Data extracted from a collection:
--- BEGIN ---

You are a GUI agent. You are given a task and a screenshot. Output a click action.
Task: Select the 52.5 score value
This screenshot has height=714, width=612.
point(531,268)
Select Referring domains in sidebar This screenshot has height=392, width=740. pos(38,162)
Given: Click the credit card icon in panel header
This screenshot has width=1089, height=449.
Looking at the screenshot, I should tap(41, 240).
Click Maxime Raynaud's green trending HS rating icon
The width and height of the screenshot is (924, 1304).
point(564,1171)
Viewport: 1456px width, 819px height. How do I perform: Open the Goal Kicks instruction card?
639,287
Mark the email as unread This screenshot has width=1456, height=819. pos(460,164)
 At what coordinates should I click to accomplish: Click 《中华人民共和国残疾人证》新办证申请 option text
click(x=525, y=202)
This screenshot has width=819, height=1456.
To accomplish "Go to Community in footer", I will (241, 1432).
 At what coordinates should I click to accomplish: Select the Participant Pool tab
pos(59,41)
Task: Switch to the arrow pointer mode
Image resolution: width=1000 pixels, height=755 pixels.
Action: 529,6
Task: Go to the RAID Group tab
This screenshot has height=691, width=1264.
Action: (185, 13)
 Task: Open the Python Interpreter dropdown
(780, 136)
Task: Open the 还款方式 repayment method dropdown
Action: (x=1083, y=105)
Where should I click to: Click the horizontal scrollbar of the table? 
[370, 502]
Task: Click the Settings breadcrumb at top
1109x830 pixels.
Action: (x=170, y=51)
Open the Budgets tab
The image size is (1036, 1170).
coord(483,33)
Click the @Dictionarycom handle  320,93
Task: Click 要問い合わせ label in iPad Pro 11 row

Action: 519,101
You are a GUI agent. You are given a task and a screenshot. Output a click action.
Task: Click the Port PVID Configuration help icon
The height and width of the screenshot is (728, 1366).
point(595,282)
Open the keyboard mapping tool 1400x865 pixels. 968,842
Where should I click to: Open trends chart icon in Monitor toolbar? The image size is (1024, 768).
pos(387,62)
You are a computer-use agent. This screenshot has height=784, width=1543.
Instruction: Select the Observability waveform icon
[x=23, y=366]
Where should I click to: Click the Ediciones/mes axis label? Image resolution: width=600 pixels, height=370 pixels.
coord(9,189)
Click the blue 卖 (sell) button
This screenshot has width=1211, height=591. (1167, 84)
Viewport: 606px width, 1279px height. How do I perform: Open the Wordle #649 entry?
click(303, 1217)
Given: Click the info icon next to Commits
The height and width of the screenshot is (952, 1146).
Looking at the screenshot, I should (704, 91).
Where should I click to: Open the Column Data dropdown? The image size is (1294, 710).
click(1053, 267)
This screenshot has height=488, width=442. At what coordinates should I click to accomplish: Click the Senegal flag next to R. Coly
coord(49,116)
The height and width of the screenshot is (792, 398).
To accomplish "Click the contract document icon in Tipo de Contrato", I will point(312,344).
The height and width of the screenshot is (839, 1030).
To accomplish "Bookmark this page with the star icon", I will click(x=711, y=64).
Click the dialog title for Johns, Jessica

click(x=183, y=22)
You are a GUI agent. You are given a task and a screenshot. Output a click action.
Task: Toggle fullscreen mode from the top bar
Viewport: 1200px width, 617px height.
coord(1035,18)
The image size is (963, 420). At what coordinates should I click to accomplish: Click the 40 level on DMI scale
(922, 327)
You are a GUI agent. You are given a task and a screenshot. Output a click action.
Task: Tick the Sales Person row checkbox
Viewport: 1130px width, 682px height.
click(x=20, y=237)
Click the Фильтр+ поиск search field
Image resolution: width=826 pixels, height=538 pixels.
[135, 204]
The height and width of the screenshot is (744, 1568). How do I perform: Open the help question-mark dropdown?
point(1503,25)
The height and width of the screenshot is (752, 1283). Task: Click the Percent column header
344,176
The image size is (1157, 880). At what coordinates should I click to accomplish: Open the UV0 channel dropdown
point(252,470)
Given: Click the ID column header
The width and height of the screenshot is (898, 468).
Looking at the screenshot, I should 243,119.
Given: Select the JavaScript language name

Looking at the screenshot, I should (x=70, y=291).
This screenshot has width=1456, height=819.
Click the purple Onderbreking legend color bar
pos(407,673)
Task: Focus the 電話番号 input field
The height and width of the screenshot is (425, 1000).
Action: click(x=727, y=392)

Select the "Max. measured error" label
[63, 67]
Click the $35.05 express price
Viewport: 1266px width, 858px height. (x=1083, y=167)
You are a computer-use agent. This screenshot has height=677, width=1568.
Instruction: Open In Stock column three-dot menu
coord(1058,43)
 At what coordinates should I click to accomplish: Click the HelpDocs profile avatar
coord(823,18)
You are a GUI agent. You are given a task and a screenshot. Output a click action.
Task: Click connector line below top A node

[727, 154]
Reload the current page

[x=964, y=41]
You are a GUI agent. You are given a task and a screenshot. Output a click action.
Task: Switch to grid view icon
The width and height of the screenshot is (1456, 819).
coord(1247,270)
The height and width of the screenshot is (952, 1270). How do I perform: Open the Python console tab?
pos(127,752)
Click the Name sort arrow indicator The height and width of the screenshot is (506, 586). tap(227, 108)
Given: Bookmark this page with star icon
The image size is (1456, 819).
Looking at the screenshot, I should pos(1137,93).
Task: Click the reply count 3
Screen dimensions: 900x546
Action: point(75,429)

--- END ---

■ DIRECTION
Reproduce the part of the records that runs from their start through the line containing "click(x=525, y=202)", substituting "message" for "email" and leaving everything else unchanged.

■ EXERCISE SOLUTION
You are a GUI agent. You are given a task and a screenshot. Output a click action.
Task: Select the 52.5 score value
This screenshot has height=714, width=612.
point(531,268)
Select Referring domains in sidebar This screenshot has height=392, width=740. pos(38,162)
Given: Click the credit card icon in panel header
This screenshot has width=1089, height=449.
Looking at the screenshot, I should tap(41, 240).
Click Maxime Raynaud's green trending HS rating icon
The width and height of the screenshot is (924, 1304).
point(564,1171)
Viewport: 1456px width, 819px height. How do I perform: Open the Goal Kicks instruction card?
639,287
Mark the message as unread This screenshot has width=1456, height=819. pos(460,164)
 At what coordinates should I click to accomplish: Click 《中华人民共和国残疾人证》新办证申请 option text
click(x=525, y=202)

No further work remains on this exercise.